───── PROVIDED ENTRIES

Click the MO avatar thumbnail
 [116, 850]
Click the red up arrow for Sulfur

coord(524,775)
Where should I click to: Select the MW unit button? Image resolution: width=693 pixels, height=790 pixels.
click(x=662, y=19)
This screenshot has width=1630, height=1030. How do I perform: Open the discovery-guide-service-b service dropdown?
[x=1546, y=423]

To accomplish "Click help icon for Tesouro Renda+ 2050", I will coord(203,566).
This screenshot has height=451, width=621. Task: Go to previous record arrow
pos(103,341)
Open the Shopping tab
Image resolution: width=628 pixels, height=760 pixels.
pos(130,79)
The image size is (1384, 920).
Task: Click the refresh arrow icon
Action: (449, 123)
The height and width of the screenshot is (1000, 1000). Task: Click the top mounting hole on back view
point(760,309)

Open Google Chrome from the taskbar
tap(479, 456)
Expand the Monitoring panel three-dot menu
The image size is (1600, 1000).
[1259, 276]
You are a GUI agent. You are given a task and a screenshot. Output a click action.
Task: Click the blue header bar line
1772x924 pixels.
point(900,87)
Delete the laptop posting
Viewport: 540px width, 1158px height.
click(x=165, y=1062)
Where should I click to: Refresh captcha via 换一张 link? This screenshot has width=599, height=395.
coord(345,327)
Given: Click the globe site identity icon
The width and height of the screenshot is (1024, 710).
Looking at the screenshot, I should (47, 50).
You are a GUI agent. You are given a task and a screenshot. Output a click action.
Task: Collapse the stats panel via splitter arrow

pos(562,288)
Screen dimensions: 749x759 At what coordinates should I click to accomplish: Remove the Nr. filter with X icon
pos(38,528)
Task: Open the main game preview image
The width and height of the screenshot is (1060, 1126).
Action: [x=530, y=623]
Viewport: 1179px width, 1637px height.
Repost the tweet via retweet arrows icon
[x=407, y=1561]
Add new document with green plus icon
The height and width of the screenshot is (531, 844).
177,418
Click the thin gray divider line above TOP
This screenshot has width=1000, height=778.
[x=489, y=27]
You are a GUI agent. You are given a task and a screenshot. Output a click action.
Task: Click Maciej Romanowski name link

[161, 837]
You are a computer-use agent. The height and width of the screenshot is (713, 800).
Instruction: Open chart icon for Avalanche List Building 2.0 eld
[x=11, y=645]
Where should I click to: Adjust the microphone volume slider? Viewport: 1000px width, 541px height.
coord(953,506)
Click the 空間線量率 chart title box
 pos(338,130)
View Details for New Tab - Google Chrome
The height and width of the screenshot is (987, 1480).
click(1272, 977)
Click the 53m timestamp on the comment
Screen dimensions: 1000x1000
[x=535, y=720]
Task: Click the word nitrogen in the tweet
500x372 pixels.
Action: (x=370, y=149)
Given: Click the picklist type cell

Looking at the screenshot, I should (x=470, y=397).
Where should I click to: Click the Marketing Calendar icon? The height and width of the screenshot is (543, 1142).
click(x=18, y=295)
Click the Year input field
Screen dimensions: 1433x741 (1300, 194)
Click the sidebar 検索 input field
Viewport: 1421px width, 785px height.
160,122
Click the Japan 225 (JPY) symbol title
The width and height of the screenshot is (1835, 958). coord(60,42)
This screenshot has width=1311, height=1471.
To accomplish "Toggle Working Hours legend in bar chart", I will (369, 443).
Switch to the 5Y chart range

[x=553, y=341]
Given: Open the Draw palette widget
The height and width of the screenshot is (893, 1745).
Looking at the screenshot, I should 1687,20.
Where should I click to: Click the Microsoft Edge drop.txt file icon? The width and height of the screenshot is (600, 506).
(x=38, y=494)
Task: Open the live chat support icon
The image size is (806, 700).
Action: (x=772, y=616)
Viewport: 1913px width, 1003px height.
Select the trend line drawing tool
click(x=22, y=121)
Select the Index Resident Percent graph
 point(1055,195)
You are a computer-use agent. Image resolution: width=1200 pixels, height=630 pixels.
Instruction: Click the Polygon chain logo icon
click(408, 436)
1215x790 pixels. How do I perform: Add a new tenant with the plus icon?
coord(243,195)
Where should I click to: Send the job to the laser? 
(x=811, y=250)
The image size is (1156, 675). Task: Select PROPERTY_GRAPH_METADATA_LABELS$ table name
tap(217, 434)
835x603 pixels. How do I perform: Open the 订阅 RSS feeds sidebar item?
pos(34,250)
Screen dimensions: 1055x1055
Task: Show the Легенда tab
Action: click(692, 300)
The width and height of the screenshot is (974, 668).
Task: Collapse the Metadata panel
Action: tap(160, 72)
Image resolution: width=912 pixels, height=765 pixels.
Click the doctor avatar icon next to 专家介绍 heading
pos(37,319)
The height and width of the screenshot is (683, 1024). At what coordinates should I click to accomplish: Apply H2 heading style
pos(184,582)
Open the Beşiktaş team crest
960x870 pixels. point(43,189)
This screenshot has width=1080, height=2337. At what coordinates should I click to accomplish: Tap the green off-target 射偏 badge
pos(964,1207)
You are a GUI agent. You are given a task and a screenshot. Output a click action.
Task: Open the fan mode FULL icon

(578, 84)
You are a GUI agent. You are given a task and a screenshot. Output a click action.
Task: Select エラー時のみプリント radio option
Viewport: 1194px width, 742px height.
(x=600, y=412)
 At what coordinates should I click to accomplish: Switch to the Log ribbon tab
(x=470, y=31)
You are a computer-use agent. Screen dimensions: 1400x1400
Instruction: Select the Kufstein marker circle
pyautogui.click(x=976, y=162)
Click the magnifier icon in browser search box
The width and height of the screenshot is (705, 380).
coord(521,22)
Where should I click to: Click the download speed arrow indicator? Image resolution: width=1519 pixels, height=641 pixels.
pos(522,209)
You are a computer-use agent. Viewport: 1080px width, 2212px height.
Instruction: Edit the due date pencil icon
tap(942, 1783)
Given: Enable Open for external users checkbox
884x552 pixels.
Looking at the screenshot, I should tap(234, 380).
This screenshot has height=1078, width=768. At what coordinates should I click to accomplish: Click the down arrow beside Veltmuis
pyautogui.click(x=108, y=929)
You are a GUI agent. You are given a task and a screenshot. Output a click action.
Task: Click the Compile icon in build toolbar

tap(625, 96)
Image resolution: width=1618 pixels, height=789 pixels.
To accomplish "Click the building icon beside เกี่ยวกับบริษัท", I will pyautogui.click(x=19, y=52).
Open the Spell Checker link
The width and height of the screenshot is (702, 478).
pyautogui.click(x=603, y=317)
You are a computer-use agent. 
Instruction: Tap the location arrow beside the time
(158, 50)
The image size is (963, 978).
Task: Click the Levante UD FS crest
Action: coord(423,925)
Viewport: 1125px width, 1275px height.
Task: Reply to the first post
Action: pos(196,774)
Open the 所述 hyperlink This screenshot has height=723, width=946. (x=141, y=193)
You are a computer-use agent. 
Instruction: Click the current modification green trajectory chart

──────────

PROBLEM STATEMENT> Copy the entries word for word.

SOLUTION TO THIS EXERCISE>
Click the MO avatar thumbnail
 [116, 850]
Click the red up arrow for Sulfur

coord(524,775)
Where should I click to: Select the MW unit button? Image resolution: width=693 pixels, height=790 pixels.
click(x=662, y=19)
This screenshot has width=1630, height=1030. How do I perform: Open the discovery-guide-service-b service dropdown?
[x=1546, y=423]

To accomplish "Click help icon for Tesouro Renda+ 2050", I will coord(203,566).
This screenshot has height=451, width=621. Task: Go to previous record arrow
pos(103,341)
Open the Shopping tab
Image resolution: width=628 pixels, height=760 pixels.
pos(130,79)
The image size is (1384, 920).
Task: Click the refresh arrow icon
Action: (449, 123)
The height and width of the screenshot is (1000, 1000). Task: Click the top mounting hole on back view
point(760,309)

Open Google Chrome from the taskbar
tap(479, 456)
Expand the Monitoring panel three-dot menu
The image size is (1600, 1000).
[1259, 276]
You are a GUI agent. You are given a task and a screenshot. Output a click action.
Task: Click the blue header bar line
1772x924 pixels.
point(900,87)
Delete the laptop posting
Viewport: 540px width, 1158px height.
click(x=165, y=1062)
Where should I click to: Refresh captcha via 换一张 link? This screenshot has width=599, height=395.
coord(345,327)
Given: Click the globe site identity icon
The width and height of the screenshot is (1024, 710).
Looking at the screenshot, I should (47, 50).
You are a GUI agent. You are given a task and a screenshot. Output a click action.
Task: Collapse the stats panel via splitter arrow

pos(562,288)
Screen dimensions: 749x759 At what coordinates should I click to accomplish: Remove the Nr. filter with X icon
pos(38,528)
Task: Open the main game preview image
The width and height of the screenshot is (1060, 1126).
Action: [x=530, y=623]
Viewport: 1179px width, 1637px height.
Repost the tweet via retweet arrows icon
[x=407, y=1561]
Add new document with green plus icon
The height and width of the screenshot is (531, 844).
177,418
Click the thin gray divider line above TOP
This screenshot has width=1000, height=778.
[x=489, y=27]
You are a GUI agent. You are given a task and a screenshot. Output a click action.
Task: Click Maciej Romanowski name link

[161, 837]
You are a computer-use agent. The height and width of the screenshot is (713, 800).
Instruction: Open chart icon for Avalanche List Building 2.0 eld
[x=11, y=645]
Where should I click to: Adjust the microphone volume slider? Viewport: 1000px width, 541px height.
coord(953,506)
Click the 空間線量率 chart title box
 pos(338,130)
View Details for New Tab - Google Chrome
The height and width of the screenshot is (987, 1480).
click(1272, 977)
Click the 53m timestamp on the comment
Screen dimensions: 1000x1000
[x=535, y=720]
Task: Click the word nitrogen in the tweet
500x372 pixels.
Action: (x=370, y=149)
Given: Click the picklist type cell

Looking at the screenshot, I should (x=470, y=397).
Where should I click to: Click the Marketing Calendar icon? The height and width of the screenshot is (543, 1142).
click(x=18, y=295)
Click the Year input field
Screen dimensions: 1433x741 (1300, 194)
Click the sidebar 検索 input field
Viewport: 1421px width, 785px height.
160,122
Click the Japan 225 (JPY) symbol title
The width and height of the screenshot is (1835, 958). coord(60,42)
This screenshot has width=1311, height=1471.
To accomplish "Toggle Working Hours legend in bar chart", I will (369, 443).
Switch to the 5Y chart range

[x=553, y=341]
Given: Open the Draw palette widget
The height and width of the screenshot is (893, 1745).
Looking at the screenshot, I should 1687,20.
Where should I click to: Click the Microsoft Edge drop.txt file icon? The width and height of the screenshot is (600, 506).
(x=38, y=494)
Task: Open the live chat support icon
The image size is (806, 700).
Action: (x=772, y=616)
Viewport: 1913px width, 1003px height.
Select the trend line drawing tool
click(x=22, y=121)
Select the Index Resident Percent graph
 point(1055,195)
You are a computer-use agent. Image resolution: width=1200 pixels, height=630 pixels.
Instruction: Click the Polygon chain logo icon
click(408, 436)
1215x790 pixels. How do I perform: Add a new tenant with the plus icon?
coord(243,195)
Where should I click to: Send the job to the laser? 
(x=811, y=250)
The image size is (1156, 675). Task: Select PROPERTY_GRAPH_METADATA_LABELS$ table name
tap(217, 434)
835x603 pixels. How do I perform: Open the 订阅 RSS feeds sidebar item?
pos(34,250)
Screen dimensions: 1055x1055
Task: Show the Легенда tab
Action: click(692, 300)
The width and height of the screenshot is (974, 668).
Task: Collapse the Metadata panel
Action: tap(160, 72)
Image resolution: width=912 pixels, height=765 pixels.
Click the doctor avatar icon next to 专家介绍 heading
pos(37,319)
The height and width of the screenshot is (683, 1024). At what coordinates should I click to accomplish: Apply H2 heading style
pos(184,582)
Open the Beşiktaş team crest
960x870 pixels. point(43,189)
This screenshot has width=1080, height=2337. At what coordinates should I click to accomplish: Tap the green off-target 射偏 badge
pos(964,1207)
You are a GUI agent. You are given a task and a screenshot. Output a click action.
Task: Open the fan mode FULL icon

(578, 84)
You are a GUI agent. You are given a task and a screenshot. Output a click action.
Task: Select エラー時のみプリント radio option
Viewport: 1194px width, 742px height.
(x=600, y=412)
 At what coordinates should I click to accomplish: Switch to the Log ribbon tab
(x=470, y=31)
You are a computer-use agent. Screen dimensions: 1400x1400
Instruction: Select the Kufstein marker circle
pyautogui.click(x=976, y=162)
Click the magnifier icon in browser search box
The width and height of the screenshot is (705, 380).
coord(521,22)
Where should I click to: Click the download speed arrow indicator? Image resolution: width=1519 pixels, height=641 pixels.
pos(522,209)
You are a computer-use agent. Viewport: 1080px width, 2212px height.
Instruction: Edit the due date pencil icon
tap(942, 1783)
Given: Enable Open for external users checkbox
884x552 pixels.
Looking at the screenshot, I should tap(234, 380).
This screenshot has height=1078, width=768. At what coordinates should I click to accomplish: Click the down arrow beside Veltmuis
pyautogui.click(x=108, y=929)
You are a GUI agent. You are given a task and a screenshot. Output a click action.
Task: Click the Compile icon in build toolbar

tap(625, 96)
Image resolution: width=1618 pixels, height=789 pixels.
To accomplish "Click the building icon beside เกี่ยวกับบริษัท", I will pyautogui.click(x=19, y=52).
Open the Spell Checker link
The width and height of the screenshot is (702, 478).
pyautogui.click(x=603, y=317)
You are a computer-use agent. 
Instruction: Tap the location arrow beside the time
(158, 50)
The image size is (963, 978).
Task: Click the Levante UD FS crest
Action: coord(423,925)
Viewport: 1125px width, 1275px height.
Task: Reply to the first post
Action: pos(196,774)
Open the 所述 hyperlink This screenshot has height=723, width=946. (x=141, y=193)
You are a computer-use agent. 
Instruction: Click the current modification green trajectory chart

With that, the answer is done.